* **Text section**:
Optimising Parameters of a Lorenz System

Consider a Lorenz System ,

\[\begin{align*} \frac{\mathrm{d} x}{\mathrm{d}t} &= \sigma (y -x) \, ,\\ \frac{\mathrm{d} y}{\mathrm{d}t} &= x (\rho - z) - y \, ,\\ \frac{\mathrm{d} z}{\mathrm{d}t} &= x y - \beta z \, ,\\ \end{align*}\]

with Physics-Informed Neural Networks. Now we would consider the case where we want to optimise the parameters \sigma, \beta, and \rho.

We start by defining the the problem,

using NeuralPDE, Flux, ModelingToolkit, GalacticOptim, Optim, DiffEqFlux, OrdinaryDiffEq, Plots
import ModelingToolkit: Interval, infimum, supremum
@parameters t ,σ_ ,β, ρ
@variables x(..), y(..), z(..)
Dt = Differential(t)

* **Assigned task A**: Sum up the Lorenz system page in two sentences.

(Collected data entries)
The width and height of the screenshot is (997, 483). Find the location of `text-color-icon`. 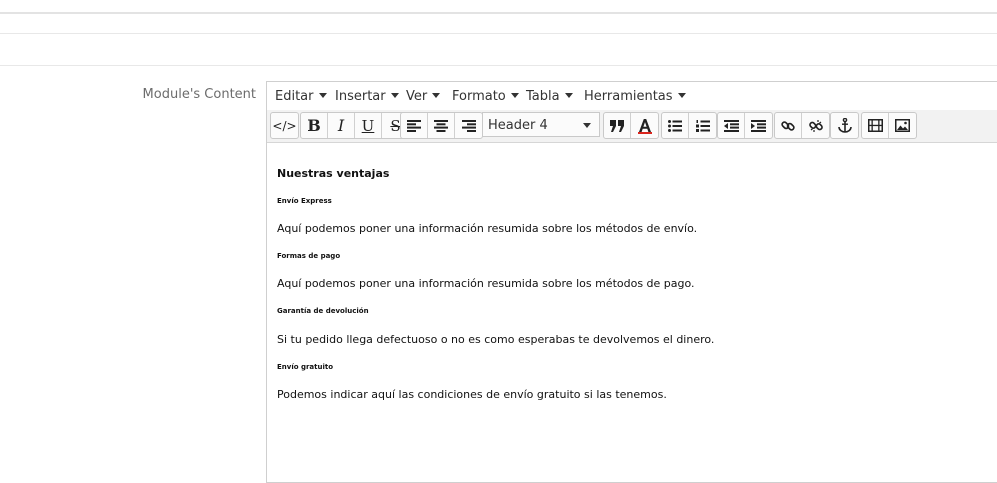

text-color-icon is located at coordinates (644, 126).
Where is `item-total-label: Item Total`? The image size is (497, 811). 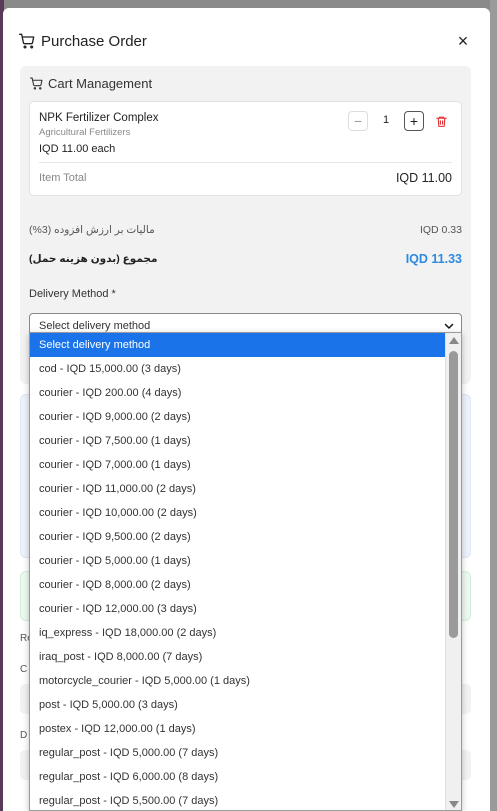
item-total-label: Item Total is located at coordinates (63, 178).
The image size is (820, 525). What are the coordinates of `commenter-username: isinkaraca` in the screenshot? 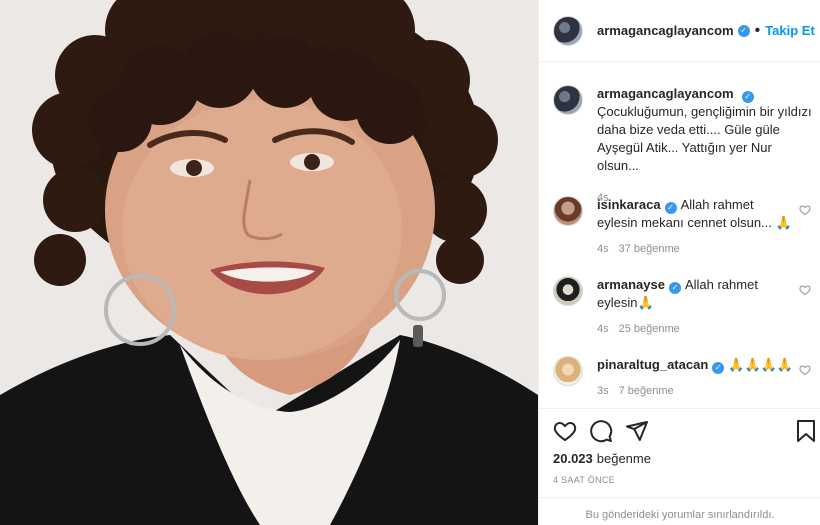 It's located at (629, 204).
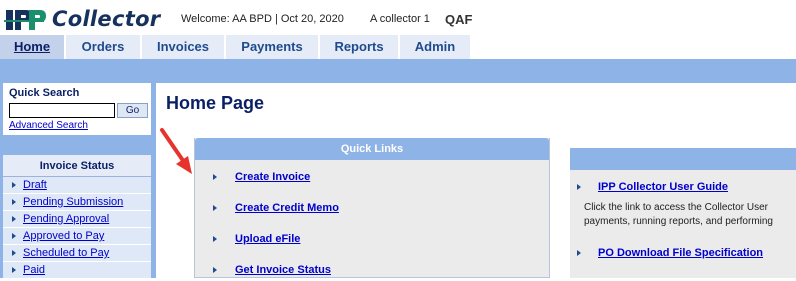  What do you see at coordinates (268, 239) in the screenshot?
I see `quick-link-label: Upload eFile` at bounding box center [268, 239].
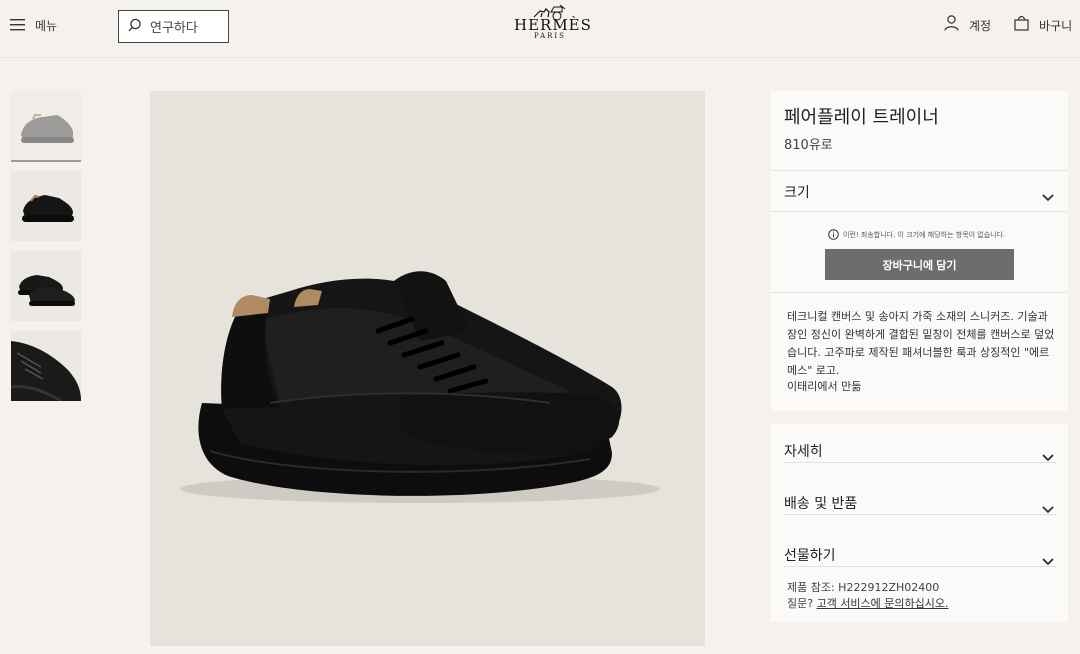 This screenshot has width=1080, height=654. What do you see at coordinates (46, 366) in the screenshot?
I see `thumbnail-top-detail` at bounding box center [46, 366].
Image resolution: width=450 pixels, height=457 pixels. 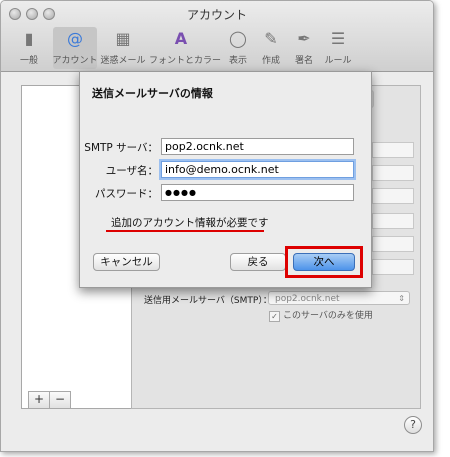 What do you see at coordinates (271, 38) in the screenshot?
I see `pencil-paper-icon: ✎` at bounding box center [271, 38].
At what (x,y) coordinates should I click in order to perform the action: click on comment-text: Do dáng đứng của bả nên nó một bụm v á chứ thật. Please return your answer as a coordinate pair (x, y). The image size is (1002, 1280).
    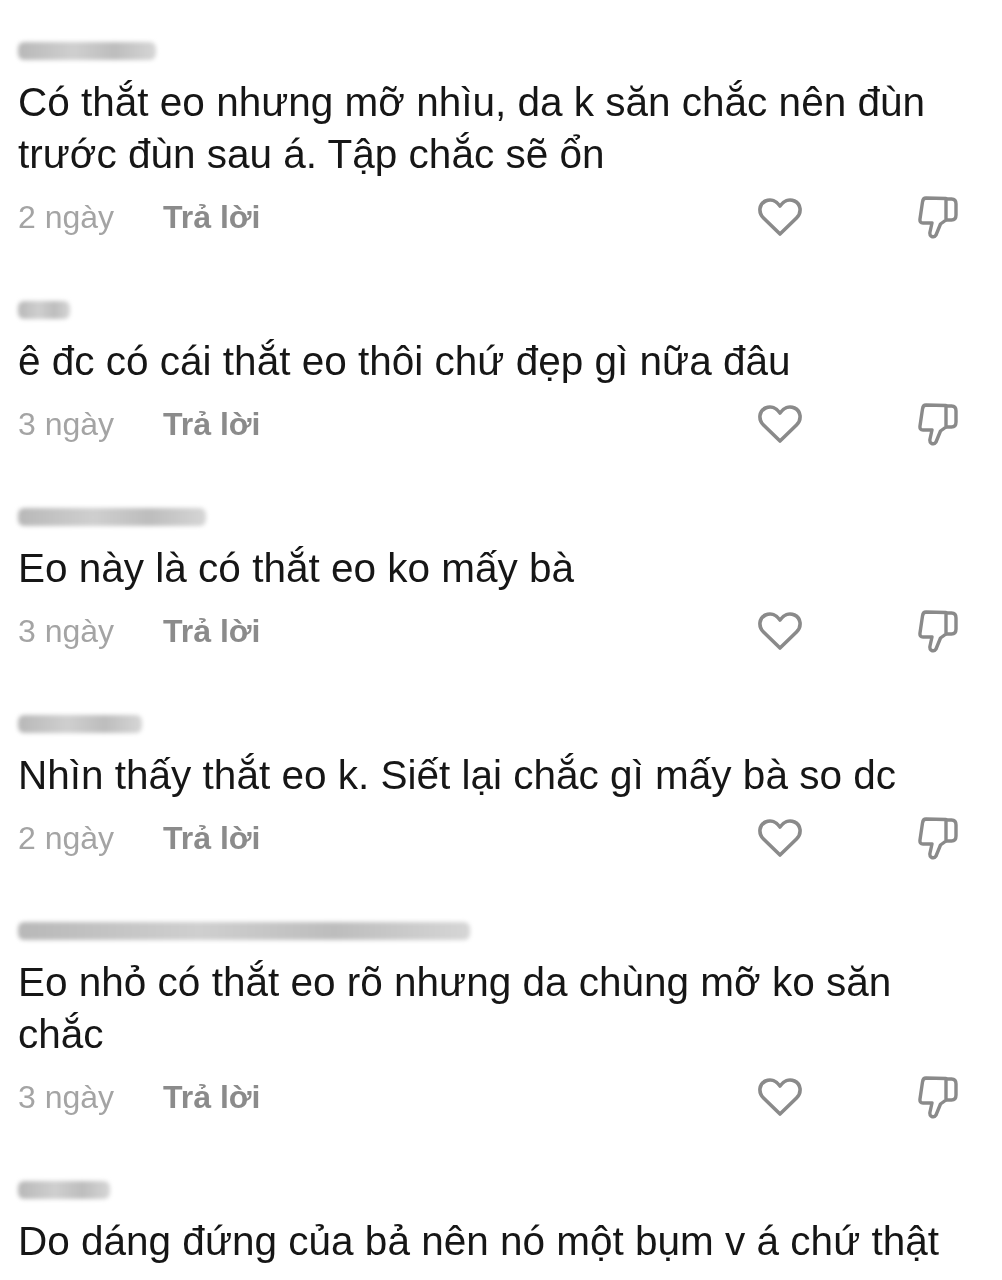
    Looking at the image, I should click on (480, 1242).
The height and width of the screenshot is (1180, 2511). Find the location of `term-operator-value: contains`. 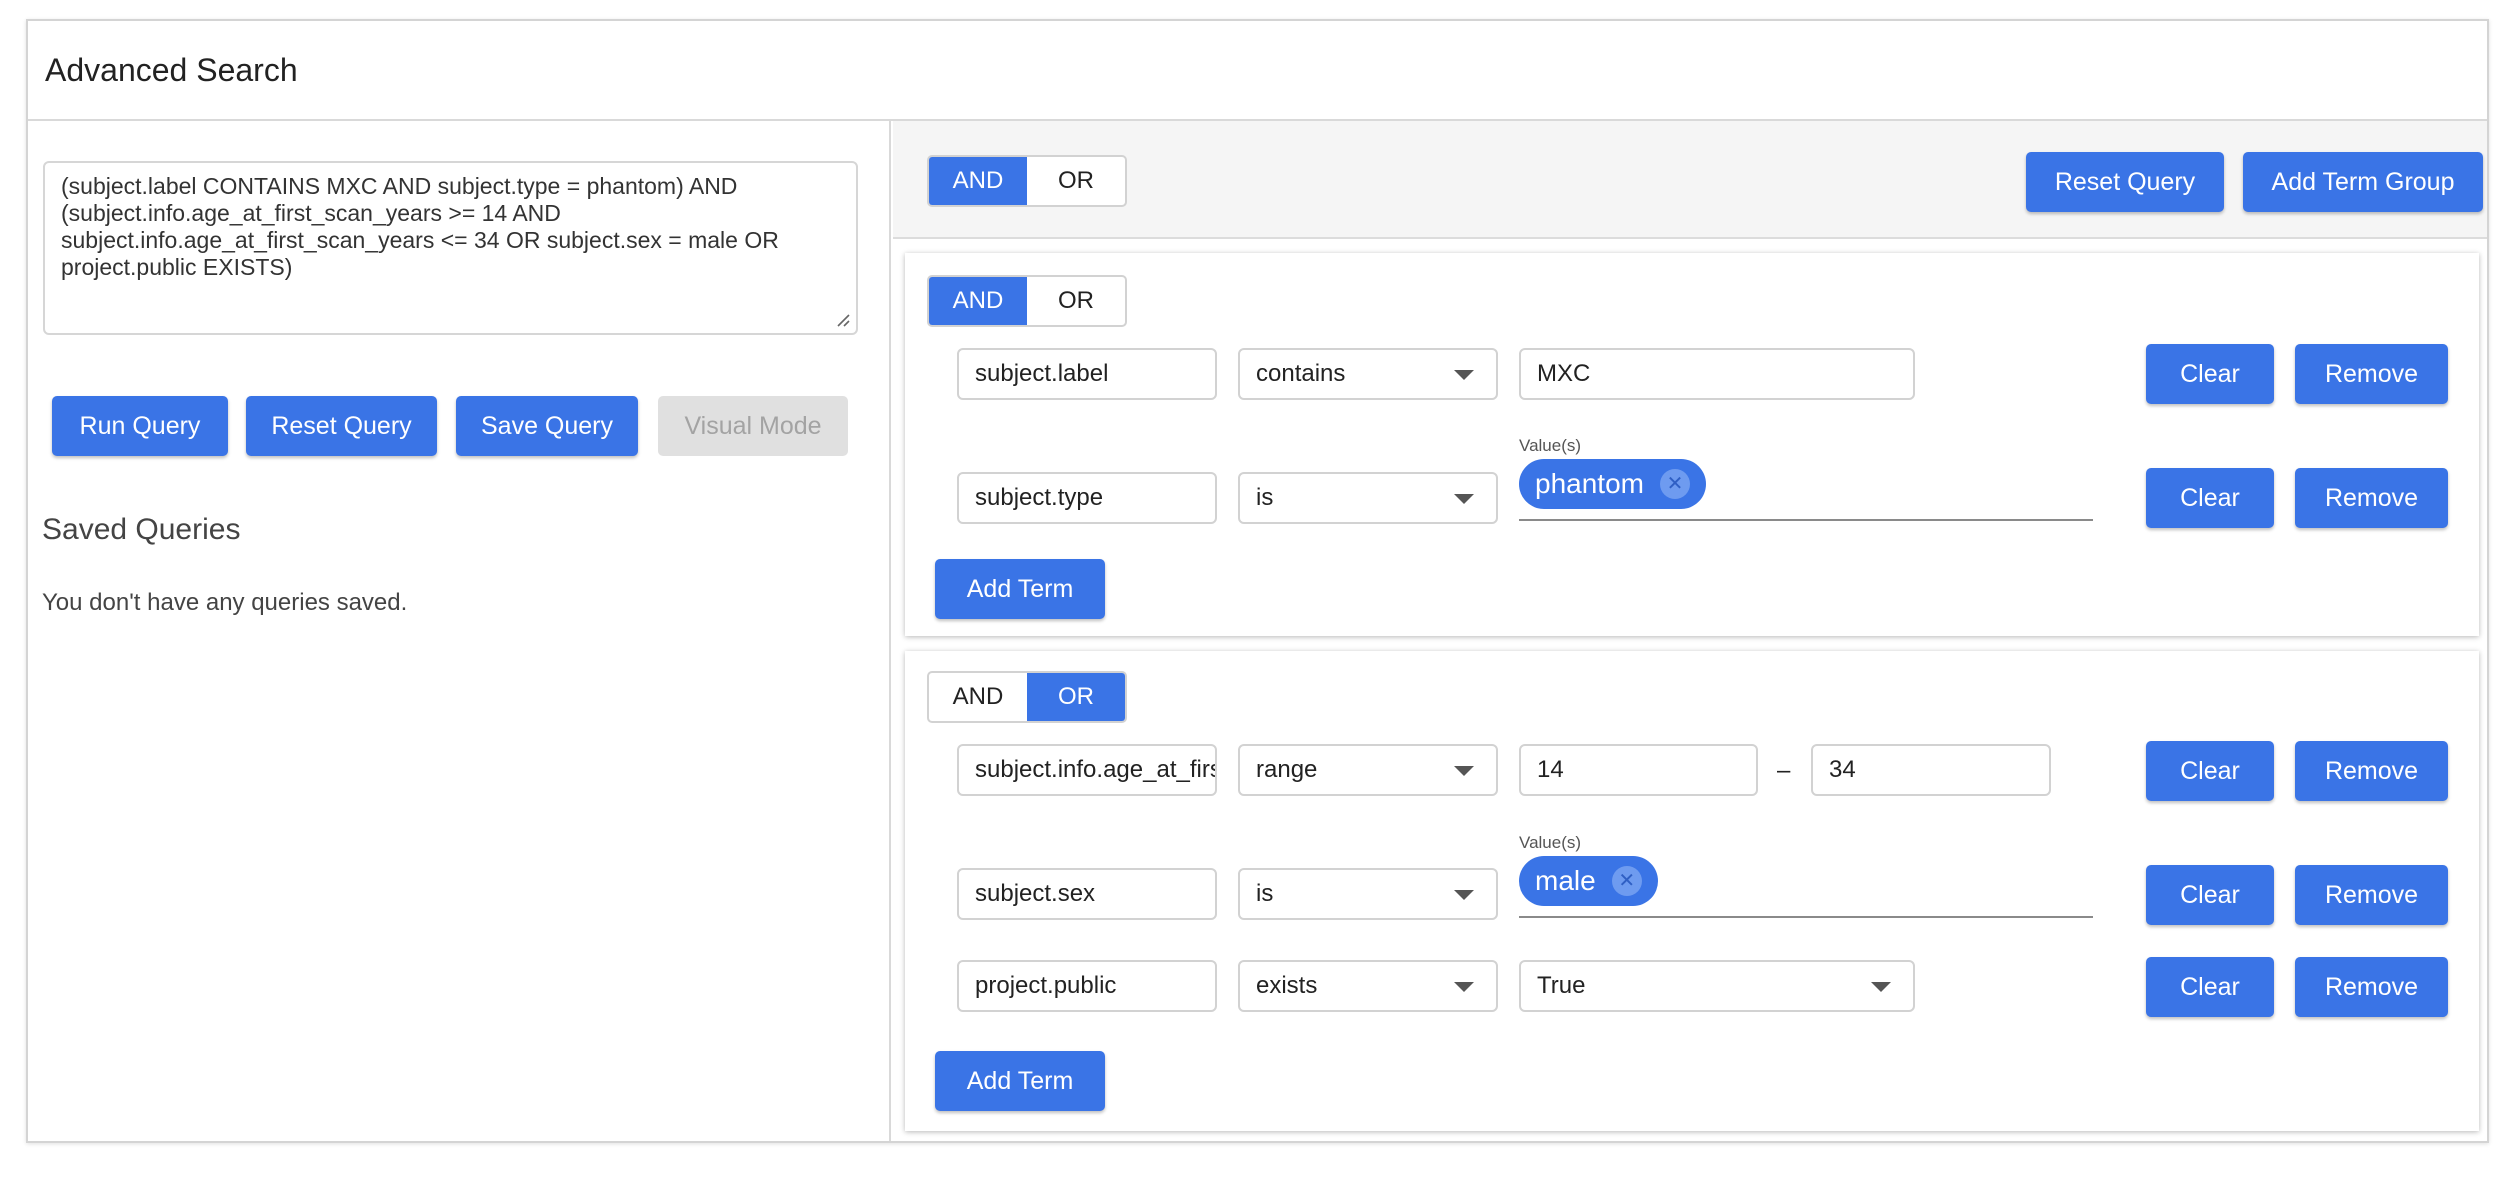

* **Assigned task B**: Convert the records, everything from the start down to the line containing "item-total-label: Item Total is", into a two-column CSV with columns request and response. Use one row per request, put each value in a single quoted field with line breaks replaced by spaces, and leave out the pictures.

* **Written solution A**: The page shows the Lorenz system of three differential equations and sets out to optimize its parameters σ, β and ρ using physics-informed neural networks. It starts defining the problem in code by loading packages such as NeuralPDE and ModelingToolkit, declaring the parameters and the variables x, y and z, and setting up a time derivative.

* **Written solution B**:
request,response
"The width and height of the screenshot is (997, 483). Find the location of `text-color-icon`.","text-color-icon is located at coordinates (644, 126)."
"Where is `item-total-label: Item Total`? The image size is (497, 811).","item-total-label: Item Total is located at coordinates (63, 178)."